Before a virus can inject its RNA into a cell, the peak must actually decompress, exposing two chains of amino acids, in order to fuse with the cell wall. As the tip moves up to complete the process, the lipopeptide in the spray inserts itself, hooking onto one of the amino acid chains on the tip and preventing the virus from attaching itself.

“It’s like you close a zipper but put another one inside, so the two sides can’t meet,” said Matteo Porotto, a microbiologist at Columbia University and one of the authors of the article.

The work was described in an article published on the bioRxiv preprint server Thursday morning, and has been submitted to the journal Science for peer review.

Dr Peter J. Hotez, dean of the National School of Tropical Medicine at Baylor College of Medicine, said the therapy looked “really promising.”

“What I would like to know now is how easy it is to scale production,” he said.

In the study, the spray was administered to six ferrets, which were then divided into pairs and placed in three cages. Also in each cage were two ferrets who had been given a placebo spray and a ferret who had been deliberately infected with SARS-CoV-2 a day or two earlier.

Ferrets are used by scientists who study influenza, SARS, and other respiratory illnesses because they can pick up viruses through the nose just like humans do, although they also become infected through contact with feces. or by scratching and biting.

After 24 hours together, none of the treated ferrets contracted the disease; all of the ferrets in the placebo group did.

“Replication of the virus has been completely blocked,” the authors wrote.

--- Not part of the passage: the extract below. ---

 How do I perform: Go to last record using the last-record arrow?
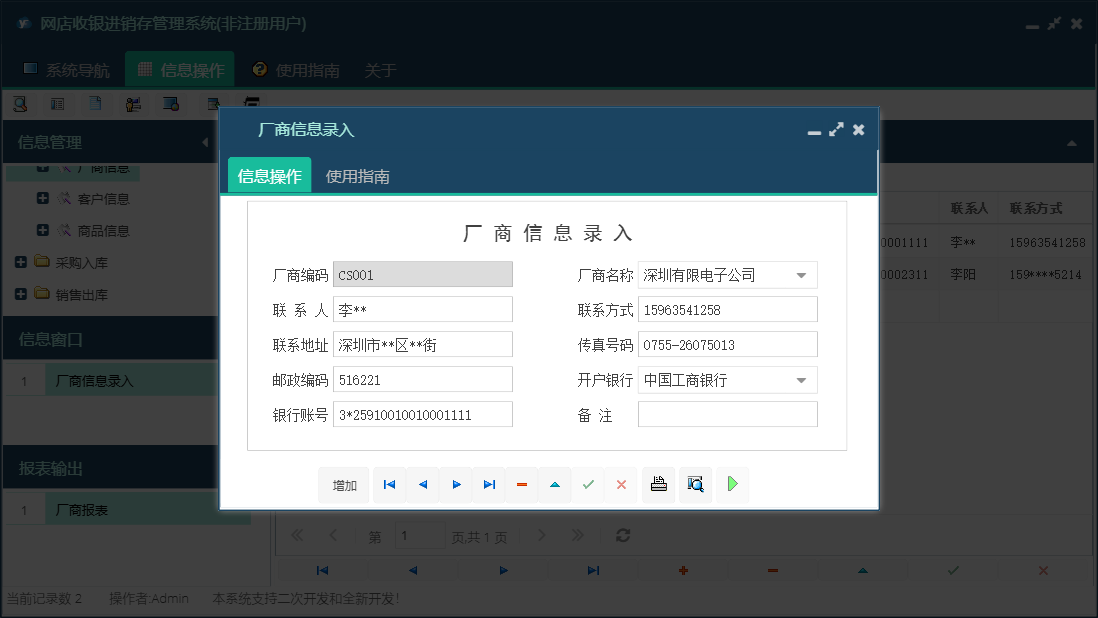pos(489,484)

The protective spray attaches to cells in the nose and lungs and lasts for about 24 hours, said Dr Moscona. “If it works well in humans, you could sleep in a bed with an infected person or be with your infected children and still be safe,” she said.

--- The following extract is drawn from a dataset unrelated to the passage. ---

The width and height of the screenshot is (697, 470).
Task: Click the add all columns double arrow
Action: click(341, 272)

Amino acids come from a part of the spike protein in coronaviruses that rarely mutates. Scientists tested it against four different variants of the virus, including the well-known ‘Wuhan’ and ‘Italian’ strains, as well as the coronaviruses that cause SARS and MERS.

In cell cultures, it protected completely against all strains of the pandemic virus, fairly well against SARS and partially against MERS.

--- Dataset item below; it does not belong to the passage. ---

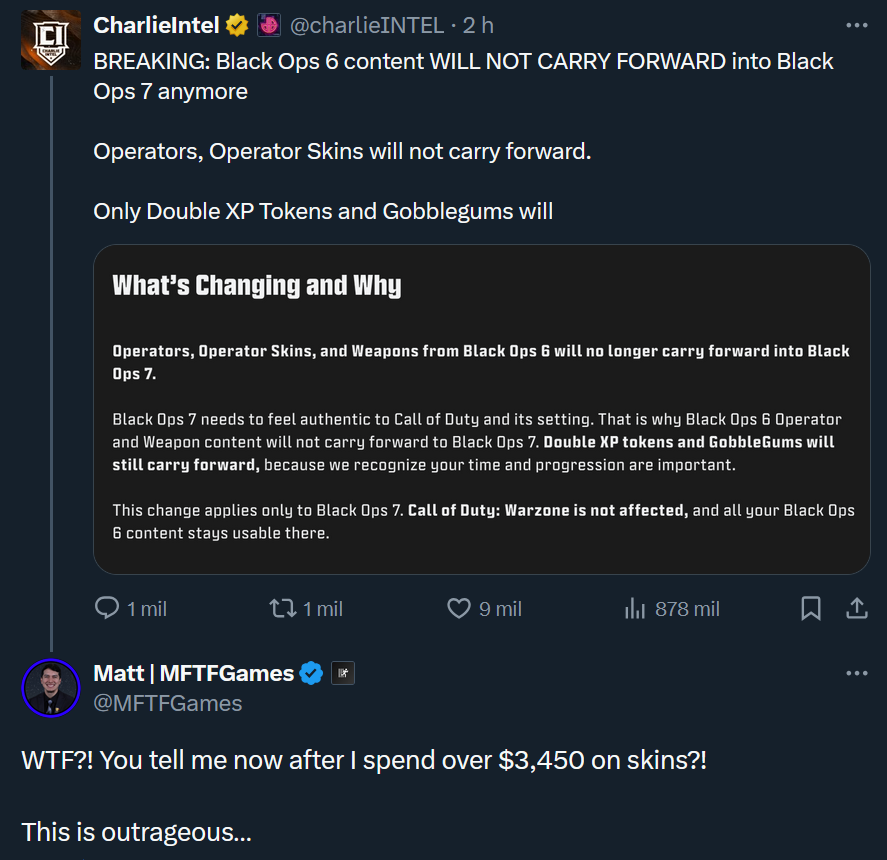
Task: Click the "2 h" post timestamp
Action: point(478,25)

The lipoprotein can be inexpensively produced as a freeze-dried white powder that does not need refrigeration, said Dr Moscona. A doctor or pharmacist can mix the powder with sugar and water to make a nasal spray.

Other labs have designed antibodies and “mini-proteins” that also block the SARS-CoV-2 virus from entering cells, but these are chemically more complex and may need to be stored at cold temperatures.

Dr Moscona and Dr Porotto have been collaborating on similar “fusion inhibitor” peptides for 15 years, they said on a conference call. They developed it against measles, Nipah, parainfluenza and other viruses.

But these products have garnered little commercial interest, Dr Porotto said, because an effective measles vaccine already exists and because the deadly Nipah virus only occasionally appears in distant places like Bangladesh and Malaysia.

Monoclonal antibodies to the novel coronavirus have been shown to prevent infection and treat it, but they are expensive to make, require refrigeration, and must be injected. Australian scientists have tested a nasal spray against Covid-19 in ferrets, but it works by boosting the immune system, not directly targeting the virus.

Because lipopeptides can be shipped as a dry powder, they could be used even in rural areas of poor countries with no refrigeration, Dr Moscona said.

Dr Moscona, a pediatrician who usually works on parainfluenza and other viruses that infect children, said she was most interested in getting the product to poor countries that may never have access to monoclonal antibodies and vaccines. to mRNA that Americans may soon have. But she has little experience in this area, she says.